# WHAT THE EXERCISE ASKS:
Every record must come back unchanged, apart from the pictures, which are dropped.

*** SOURCE INFORMATION ***

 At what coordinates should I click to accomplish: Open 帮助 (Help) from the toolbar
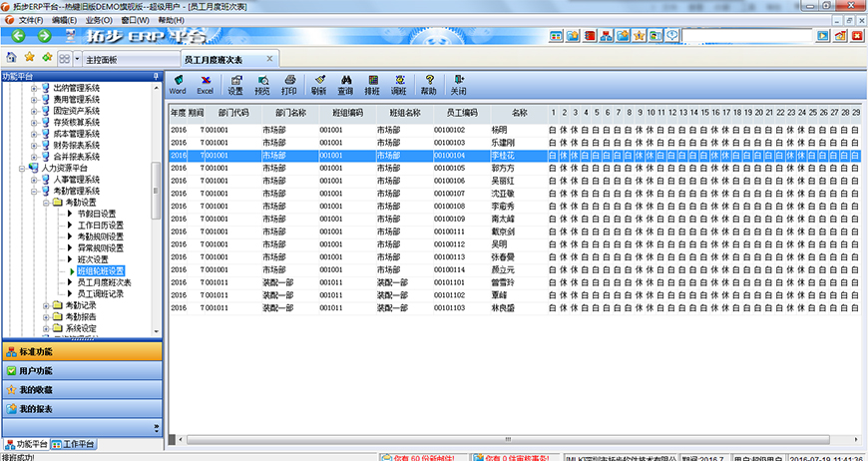coord(428,84)
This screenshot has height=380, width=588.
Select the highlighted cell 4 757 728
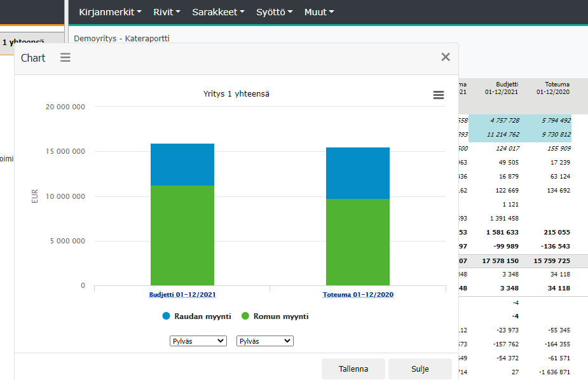point(504,120)
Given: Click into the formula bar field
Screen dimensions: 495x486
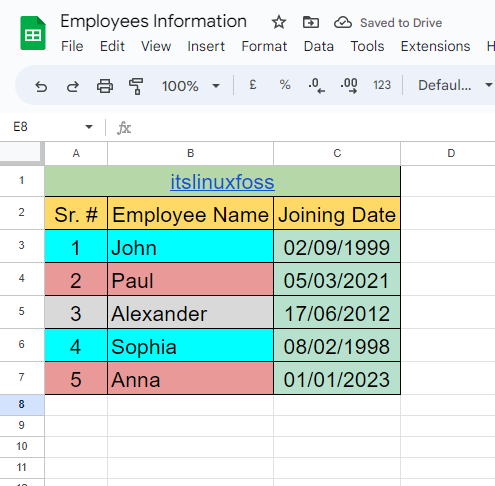Looking at the screenshot, I should pyautogui.click(x=313, y=127).
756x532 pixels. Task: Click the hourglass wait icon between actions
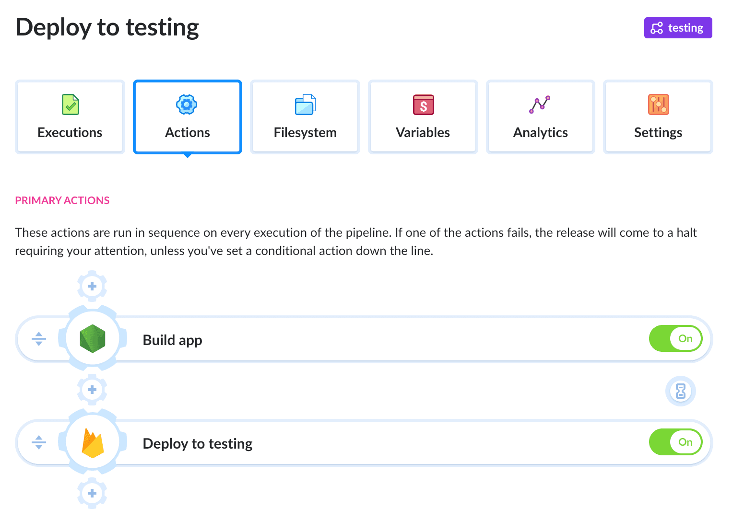pyautogui.click(x=680, y=391)
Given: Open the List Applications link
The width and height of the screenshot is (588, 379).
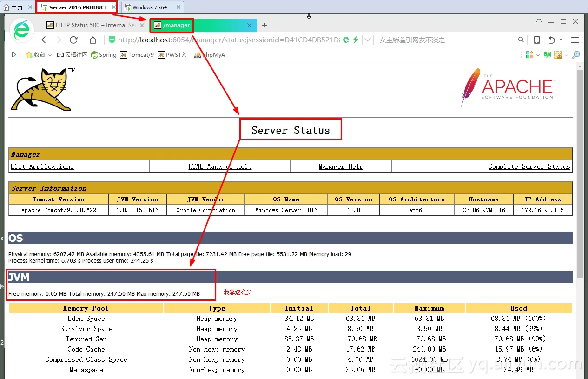Looking at the screenshot, I should pos(42,166).
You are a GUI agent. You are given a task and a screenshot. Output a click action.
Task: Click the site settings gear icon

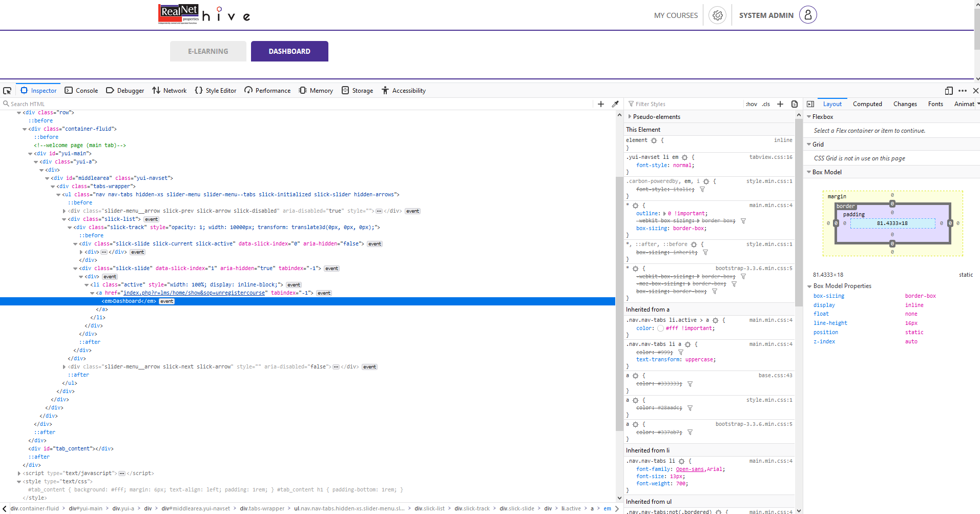718,15
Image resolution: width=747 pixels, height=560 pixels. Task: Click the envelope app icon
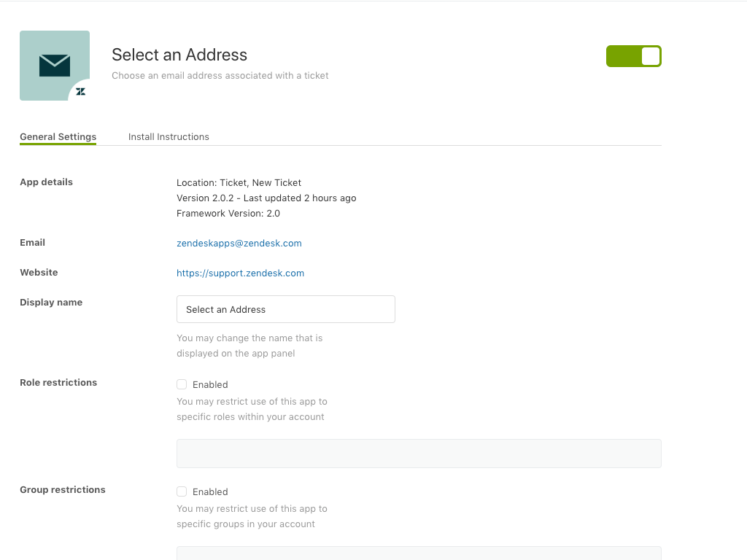coord(55,65)
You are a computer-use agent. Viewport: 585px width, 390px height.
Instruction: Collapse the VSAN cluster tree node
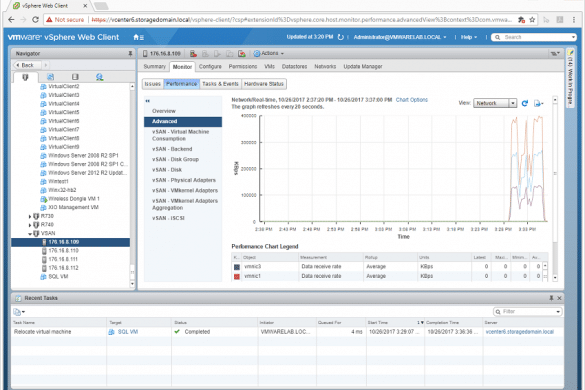[x=30, y=234]
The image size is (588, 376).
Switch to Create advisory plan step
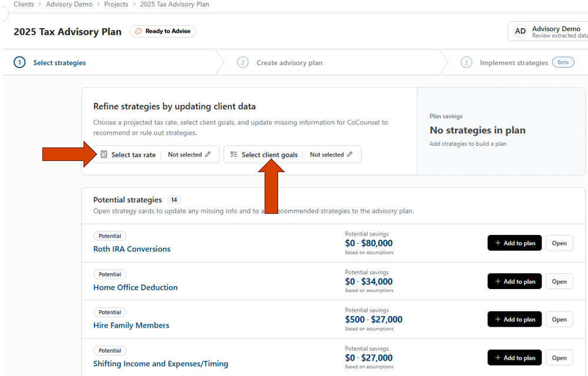tap(289, 63)
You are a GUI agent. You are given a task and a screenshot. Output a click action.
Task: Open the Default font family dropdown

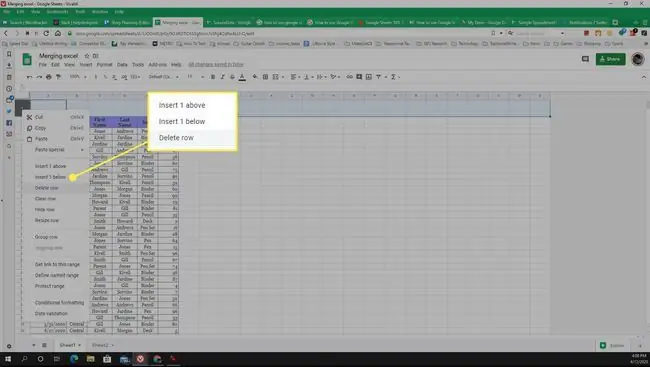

***

# RESPONSE TO THE TASK:
 At what coordinates should I click to accomplish: Open 帮助 (Help) from the toolbar
coord(428,84)
This screenshot has height=380, width=588.
Select the highlighted cell 4 757 728
point(504,120)
Given: Click into the formula bar field
Screen dimensions: 495x486
Looking at the screenshot, I should pyautogui.click(x=313, y=127).
756x532 pixels. Task: Click the hourglass wait icon between actions
pyautogui.click(x=680, y=391)
Given: Open the List Applications link
The width and height of the screenshot is (588, 379).
Looking at the screenshot, I should pos(42,166).
You are a GUI agent. You are given a task and a screenshot. Output a click action.
Task: Click the site settings gear icon

718,15
Image resolution: width=747 pixels, height=560 pixels. Task: Click the envelope app icon
coord(55,65)
You are a computer-use agent. Viewport: 585px width, 390px height.
Instruction: Collapse the VSAN cluster tree node
[x=30, y=234]
The image size is (588, 376).
Switch to Create advisory plan step
tap(289, 63)
You are a GUI agent. You are given a task and a screenshot. Output a click action.
Task: Open the Default font family dropdown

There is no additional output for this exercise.